### TASK DESCRIPTION
In the records below, repeat word for word only the lines starting at the one that contains "Where should I" and ending at the one that contains "the Tether icon", pictures excluded.

### STUDY MATERIAL

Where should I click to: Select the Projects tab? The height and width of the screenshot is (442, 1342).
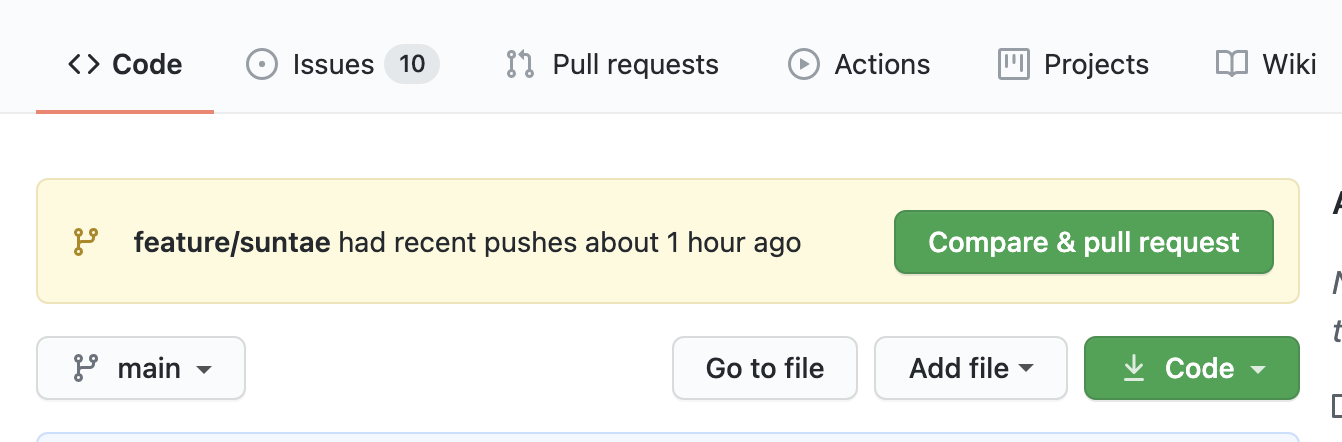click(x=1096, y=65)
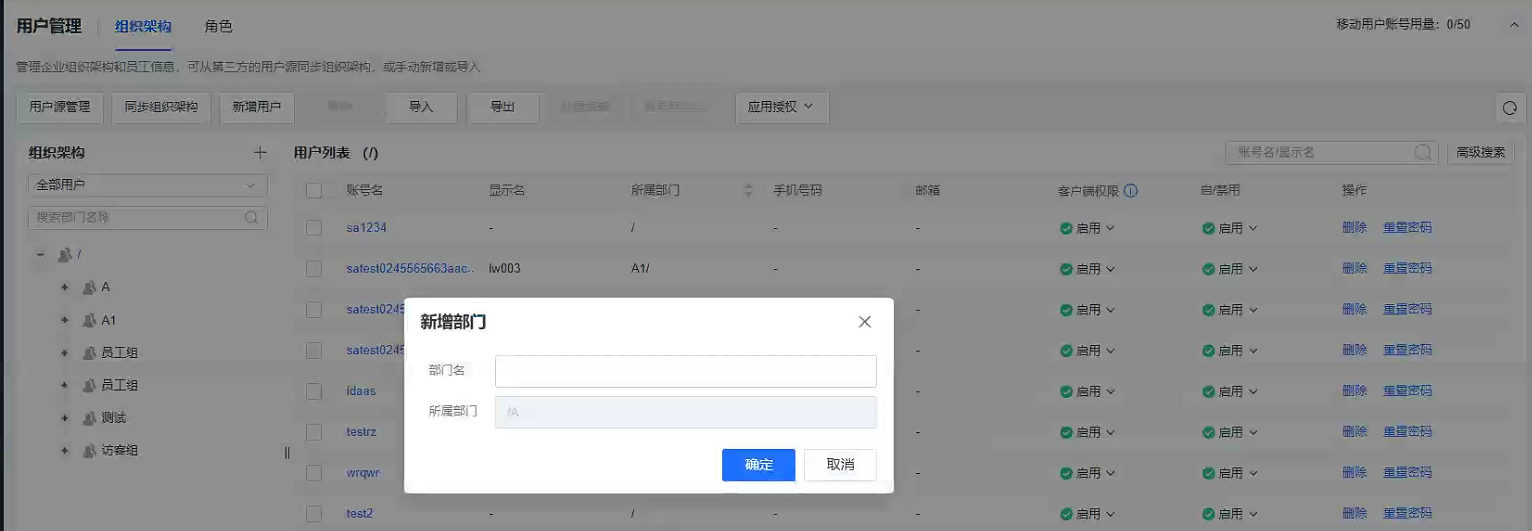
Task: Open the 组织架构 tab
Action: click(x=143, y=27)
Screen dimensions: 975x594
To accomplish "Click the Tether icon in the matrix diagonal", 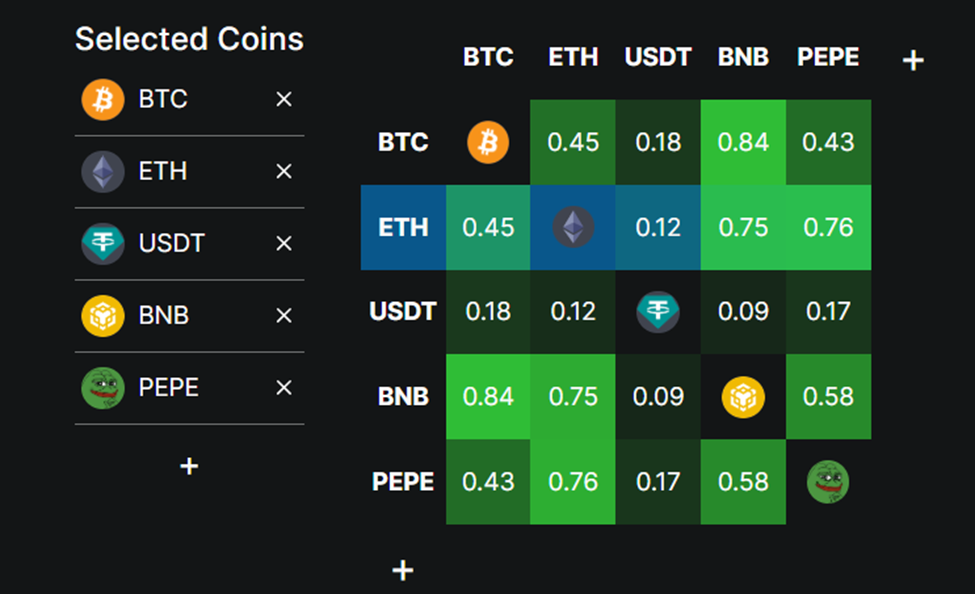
---
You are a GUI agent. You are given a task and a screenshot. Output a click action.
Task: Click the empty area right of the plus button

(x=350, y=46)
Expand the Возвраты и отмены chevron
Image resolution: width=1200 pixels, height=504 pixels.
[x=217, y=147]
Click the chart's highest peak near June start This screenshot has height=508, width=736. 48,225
--
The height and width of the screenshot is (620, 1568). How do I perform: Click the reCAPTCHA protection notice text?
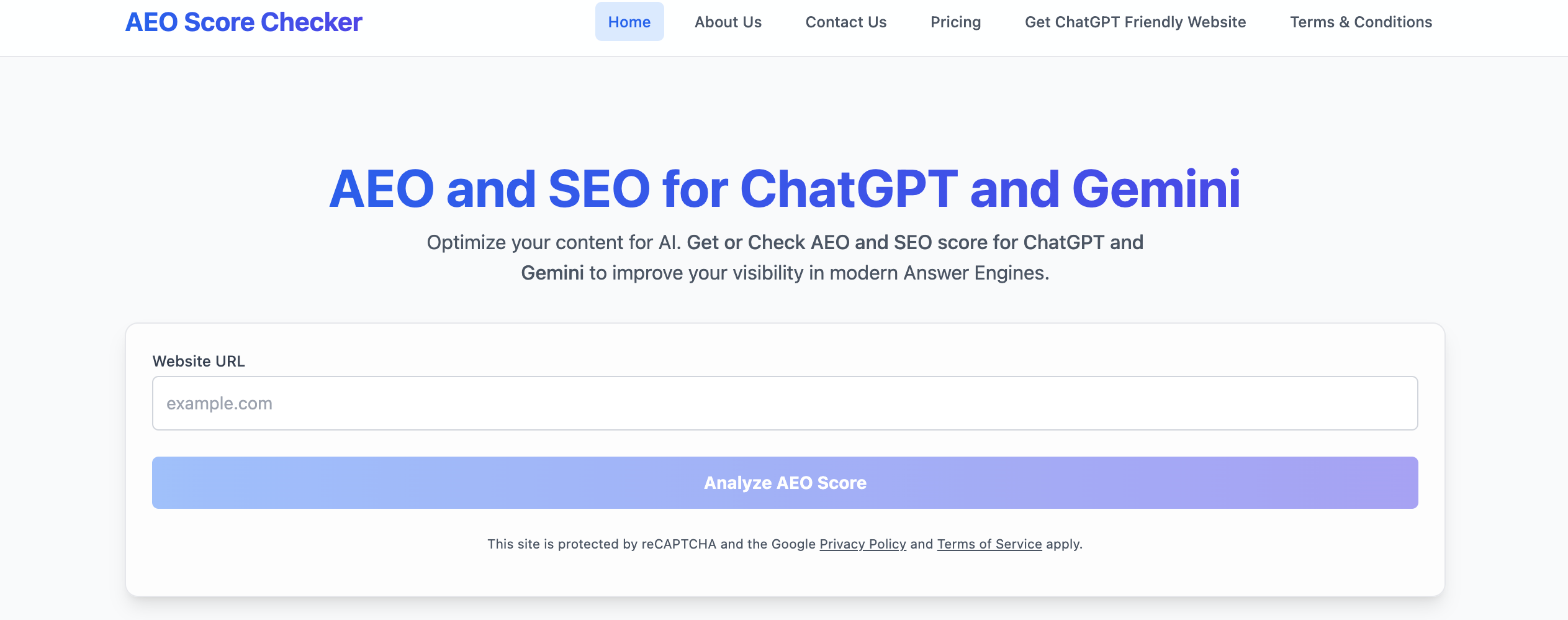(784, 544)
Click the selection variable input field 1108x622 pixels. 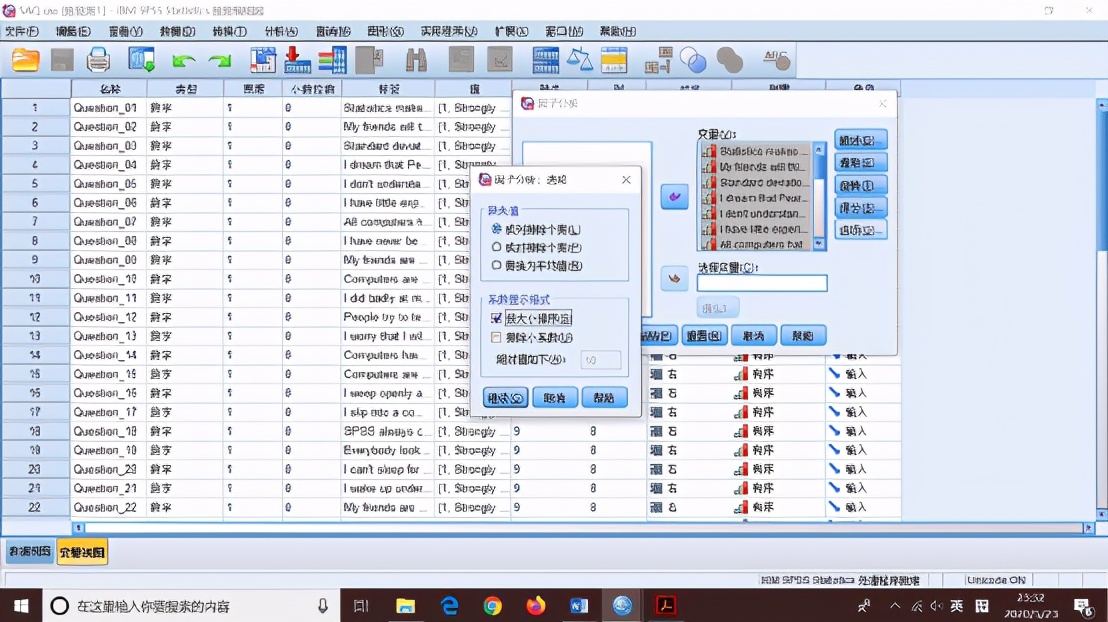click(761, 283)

### TASK RESPONSE
Where should I click to: Select the Projects tab? The height and width of the screenshot is (442, 1342).
click(x=1096, y=65)
Task: Open the 组织架构 tab
Action: click(x=143, y=27)
Screen dimensions: 975x594
To accomplish "Click the Tether icon in the matrix diagonal", 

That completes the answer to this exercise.